Tuesday, 9 April 2013

Teenager with ambitions

The following article is worth reading, especially if you or anyone in your family struggled to get into university. It is about entry to university and was written by Suzy Lee Weiss, a year 12 student at Taylor Allerdice High School in the USA.

http://online.wsj.com/article/SB10001424127887324000704578390340064578654.html?goback=%2Egde_4322397_member_229980780#articleTabs%3Darticle

Unfortunately there are a few hidden facts.

  • The sister of this teenage girl is an associate editor on the Wall Street Journal. 
  • The article has been widely reprinted. 
  • The writer did get into a very good university. Apparently she applied to more than 20 universities and was accepted by 10 of them. She did get to choose.

Nevertheless I think she makes some very sound points.

            I get sick to the teeth of people who set up charities which are actually only established to enhance them and not the recipients. There is one particular potential politician around here who plays that game often. And then there are the Foundations that are only for taxation purposes.

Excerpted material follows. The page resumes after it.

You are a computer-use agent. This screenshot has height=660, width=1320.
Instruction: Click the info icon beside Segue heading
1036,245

            Studious people are frequently overlooked in favour of wanna-be celebrities. University is supposed to be about learning not personality. It is the quiet achiever who helps the world the most. The high-flyers are not always the long term success stories.

            You can not judge a book by its cover. The CV may be overstating some work. The manager of household services may actually have been the person who phoned for a cleaner. The volunteering may have been only once a month, not twice a week. And more.

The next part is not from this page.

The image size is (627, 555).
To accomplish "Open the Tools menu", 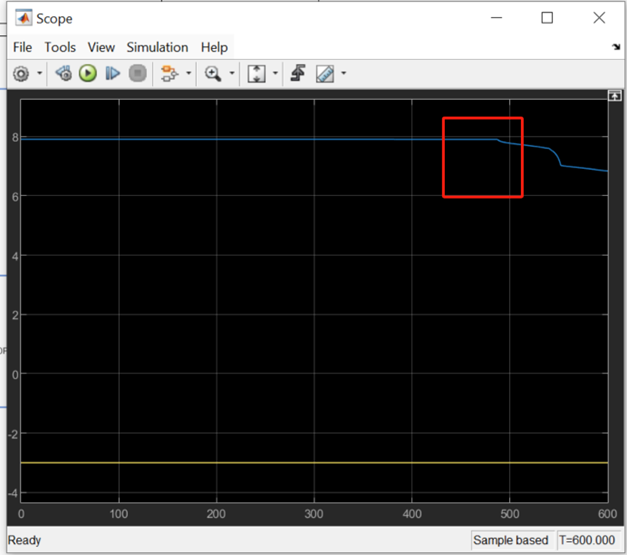I will (60, 47).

            The students, the course, and the university must be matched carefully. A degree in English literature from Cambridge is not very useful if you live in Alice Springs. A PhD in astrophysics from Beijing is wonderful if it helps you contribute to the world, but not much use if you end up unemployed in Nigeria.

            Some teenagers are mini versions of parents acting out their own fantasies. Is it the parent or the child who has done the work? The training schedule? The motivating?

Read it. Watch the video clip. Think about people you know.

5 comments:

  1. Hi Louise, I know when my kids were in school we were told if we wanted to donate, they would be able to play sports instead of mainly on the sidelines. A lot of kids can't find a job unless they work for mom and dad. It didn't teach them how to stand on their own two feet if something happens to mom and dad. I got a lot of criticism for allowing my kids to make decisions when they were 16 years old. I let them decide what they wanted to do and I have a daughter who has a degree in construction engineering. My oldest went into the service, but I made him check out every branch before I signed his papers, and our middle one had to pay for part of his schooling because he didn't have a good advisor who had him in senior classes when only a freshman. It taught them to stand on their own two feet. My hubby's health issues started when my oldest was a freshman in high school so I didn't know what our life was going to be like and I wanted them to be able to succeed in what they wanted to do. I just wanted them to get an education. Have a great day. Hugs and Prayers from Your Missouri Friend.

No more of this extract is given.